Capitalism: A Ghost Story
London and New York, NY: Verso, 2014
In her latest collection of political writings, Arundhati Roy (whom it is obligatory to refer to as the Booker prize-winning author of The God of Small Things) describes the impact of the great transformation on Indian society. People and communities move from a situation in which many institutions play a role in their lives, including religion, social relations, recreation, work and the market, to one in which the market is the predominant institution in which they take the roles of producers and consumers. Capitalism brings all the joys of creative destruction, which many of course are unable to deal with and suffer as a result. Not the least of these is those who are displaced by the creation of the new geography of the emerging nation:
“The Dholera SIR [special investment region] is only one of the smaller Matryoshka dolls, one of the inner ones in the dystopia that is being planned. He will be connected to the Delhi Mumbai Industrial Corridor (DMIC), a 1,500-km-long and 300-km-wide corridor with nine megaindustrial zones, a high-speed freight line, three seaports, six airports, a six-lane intersection-free expressway, and a 4,000-mw power plant (pp.16-7).”

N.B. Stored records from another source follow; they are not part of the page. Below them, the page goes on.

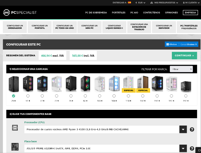Expand the AMD Ryzen processor dropdown
The height and width of the screenshot is (153, 201).
coord(183,130)
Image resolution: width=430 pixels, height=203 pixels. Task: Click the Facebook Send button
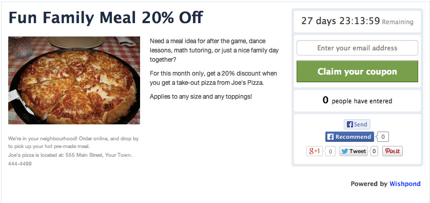(357, 124)
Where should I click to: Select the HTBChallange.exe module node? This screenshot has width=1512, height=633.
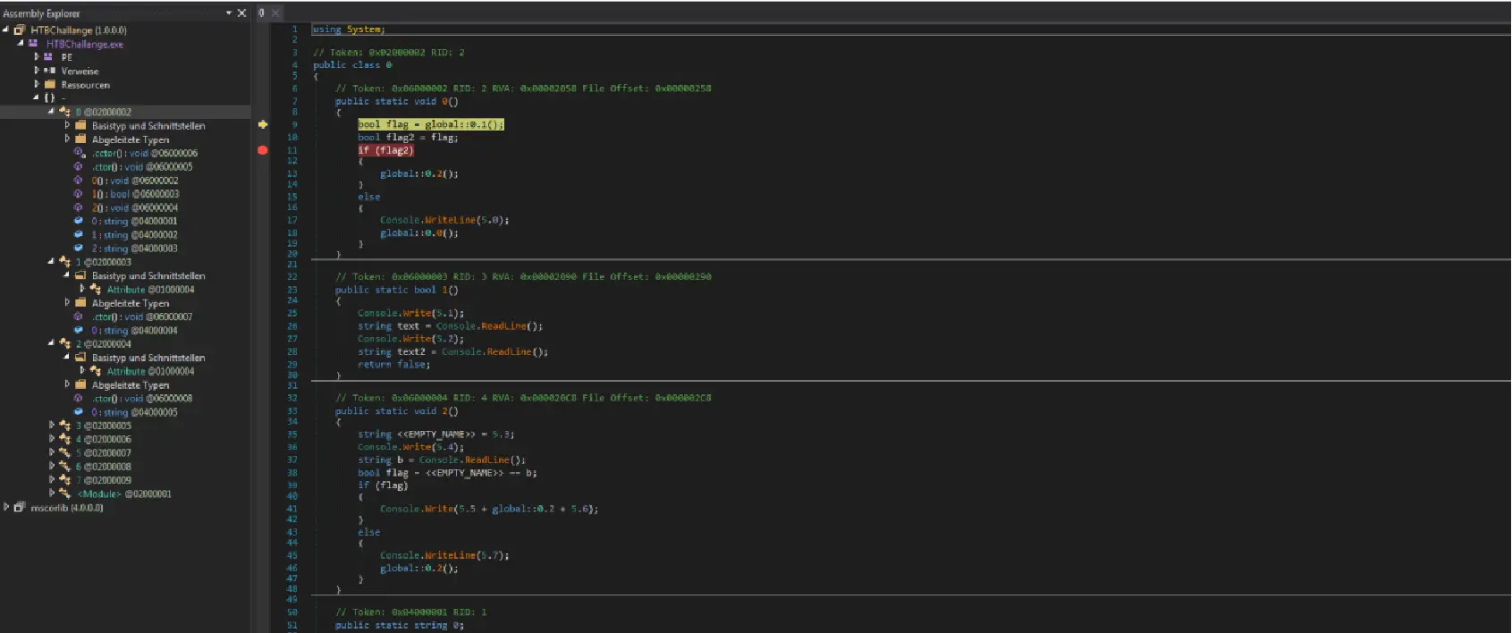point(84,44)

I am aware of this from my own experience of visiting the Greater Noida region every year for the BIMTECH case study conference. Greater Noida incorporates a very extensive area of urbanization, in which industrial estates, residential areas, roads and educational institutions (but precious little functioning retail space) have been built on land once farmed by villagers. Those farmers were evicted and have subsequently launched a campaign of obstruction and stone-throwing that has disrupted construction over the past few years. If they have suffered from capitalism, then their situation under pre-capitalism – or feudalism – was hardly desirable either:
“In India the 300 million of us who belong to the new, post-International Monetary Fund (IMF) ‘reforms’ middle-class – the market – live side by side with spirits of the netherworld, the poltergeists of dead rivers, dry wells, bald mountains, and denuded forests; the ghosts of 250,000 debt-ridden farmers who have killed themselves, and of the 800 million who have been impoverished and dispossessed to make way for us. And who survive on less than twenty Indian rupees a da (p.8).”
Roy considers a wide range of issues in this slender volume, moving from the undermining of progressive institutions by right wing money to the reasons why Afzal Guru was put to death by the state at the time he was for his supposed involvement in the Parliament Attack of 2001. He of course was from Kashmir and it is that region, which Roy describes as the most heavily militarized in the world, that stands at the centre of the book. The abuses of the state, which are well-documented, are symbolic of the relationship between it and the poor and working-class Indian people. They are treated as expendable and demonized as terrorists if they resist depredation (there is a lot of this sort of stuff about). The author is known as an activist and suffered from ill-treatment by organized mobs for protesting against abuses of power and from pointing out inconvenient truths: “India hopes to manage [Kashmir] with the usual combination of force and poisonous Machiavellian manipulation designed to pit people against one another. The war in Kashmir is presented as a battle between an inclusive secular democracy and radical Islamists (pp.90-1).” Yet, she argues, it is Saudi money going in to the madrassas and there is precious little evidence that external interventions in the Kashmir-Pakistan-Afghanistan region have resulted in positive outcomes.
The book ends with a brief speech given to the Occupy movement in the USA. As with that movement and many other progressive movements, Roy is sharp and clinical in identifying what is wrong but less forthcoming when it comes to providing a practical manifesto of actions to improve the situation. She is far from the only worker to display this lack of practicality and, in fairness, this is not a book that promises political solutions. However, while contributing to the pessimism of the intellect for which Gramsci called, it does not help much with the optimism of the spirit for which he hoped.